Sumber: Reuters | Editor: Noverius Laoli
KONTAN.CO.ID - WASHINGTON. Menteri Pertahanan Amerika Serikat Pete Hegseth menegaskan dukungannya terhadap keputusan melakukan serangan kedua terhadap sebuah kapal yang diduga membawa narkoba di wilayah Karibia pada 2 September lalu.
Ia menyatakan hal itu dalam forum Reagan National Defense di Simi Valley, California, Sabtu (6/12/2025).
Hegseth mengatakan keputusan tersebut sesuai dengan penilaiannya atas situasi saat itu. Pernyataan ini muncul setelah muncul laporan bahwa komandan operasi di lapangan memerintahkan serangan lanjutan untuk menewaskan dua orang yang selamat, disebut-sebut demi memenuhi arahan agar tidak ada yang dibiarkan hidup.
Baca Juga: Trump Sebut Militer AS Serang Kapal Narkoba Venezuela, 11 Orang Tewas
Hegseth membantah bahwa ia memerintahkan serangan tambahan tersebut.
Pejabat administrasi Presiden Donald Trump sebelumnya juga menegaskan bahwa perintah itu bukan datang dari Hegseth, melainkan dari Admiral Frank Bradley, pemimpin Joint Special Operations Command saat itu.
Bradley disebut memutuskan bahwa puing kapal harus “dinetralkan” karena dikhawatirkan masih menyimpan kokain.
Hegseth menyampaikan bahwa ia memang menyaksikan serangan pertama pada 2 September, namun kemudian meninggalkan ruangan untuk menghadiri rapat lain.
Ia enggan memastikan apakah pemerintah akan merilis video penuh insiden tersebut, hanya menyebutnya sedang dalam tahap kajian.
Baca Juga: Donald Trump Ubah Nama Departemen Pertahanan Menjadi Departemen Perang
Serangan pada 2 September itu merupakan yang pertama dari total 22 serangan terhadap kapal di Karibia selatan dan Pasifik dalam operasi pemberantasan narkoba yang digencarkan pemerintahan Trump.

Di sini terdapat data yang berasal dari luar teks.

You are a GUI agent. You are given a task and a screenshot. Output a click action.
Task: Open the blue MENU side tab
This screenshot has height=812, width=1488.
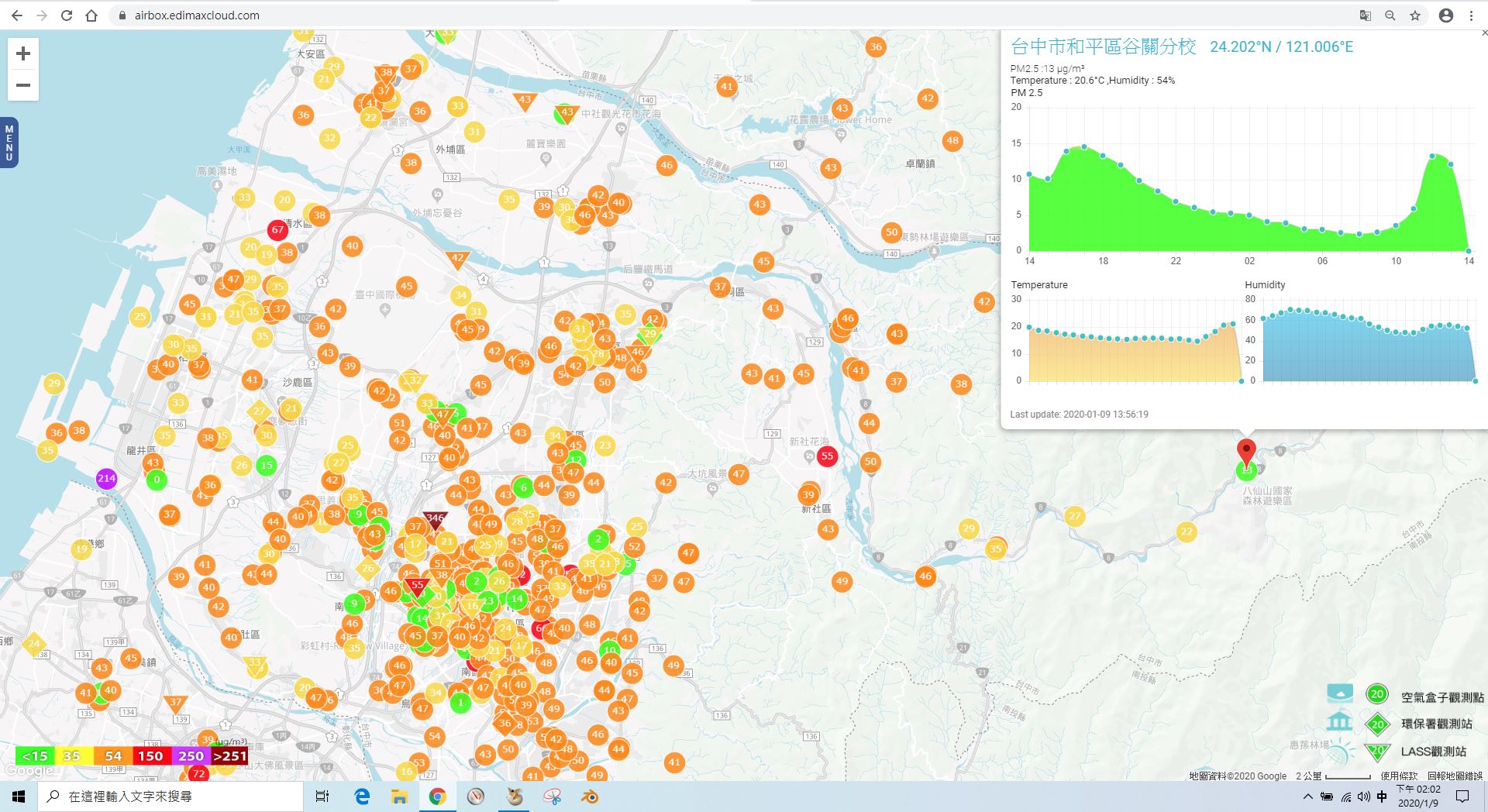click(x=9, y=143)
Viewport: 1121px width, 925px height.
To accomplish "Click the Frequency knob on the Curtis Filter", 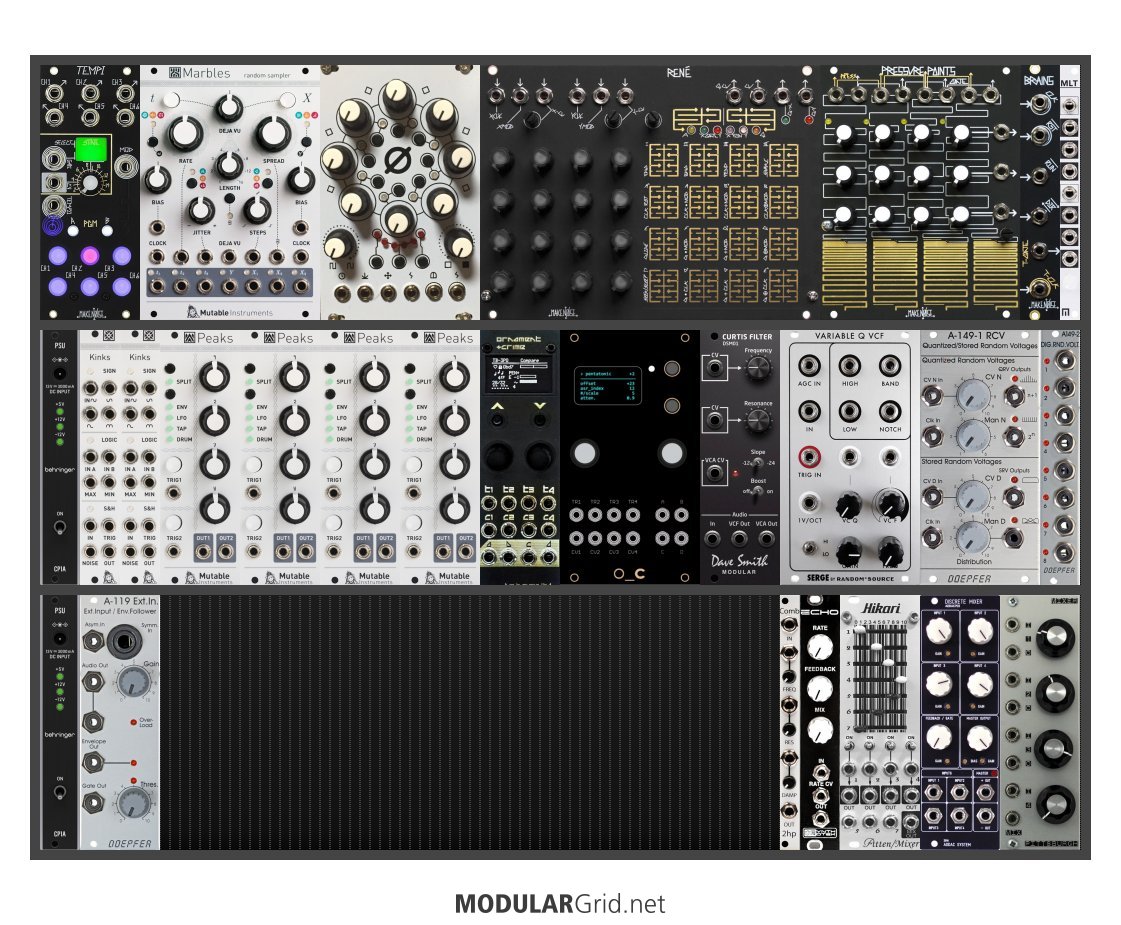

Sebanyak 87 orang telah tewas dalam operasi tersebut, termasuk satu serangan terbaru di Pasifik timur pada Kamis lalu.
Namun laporan mengenai dua serangan pada 2 September itu memunculkan kekhawatiran terjadinya kejahatan perang.
Dua sumber yang mengetahui isi video kepada anggota Kongres mengatakan rekaman menunjukkan dua pria tanpa baju, tanpa senjata, dan tanpa peralatan komunikasi, terlihat bertahan hidup di sisa puing kapal sebelum serangan kedua terjadi.
Baca Juga: Trump ke Putin: Kapal Selam Nuklir Terhebat AS Siaga Tepat di Lepas Pantai Rusia!
Menurut Manual Hukum Perang Departemen Pertahanan AS, menyerang kombatan yang sudah tak berdaya, termasuk korban kapal karam yang tidak menunjukkan tindakan bermusuhan, dikategorikan sebagai tindakan ilegal dan perintah semacam itu seharusnya ditolak.
Meski demikian, pemerintahan Trump menggambarkan operasi tersebut sebagai “perang” melawan kartel narkoba, menyebut mereka sebagai kelompok bersenjata dan menilai penyelundupan narkoba sebagai ancaman yang membunuh warga Amerika.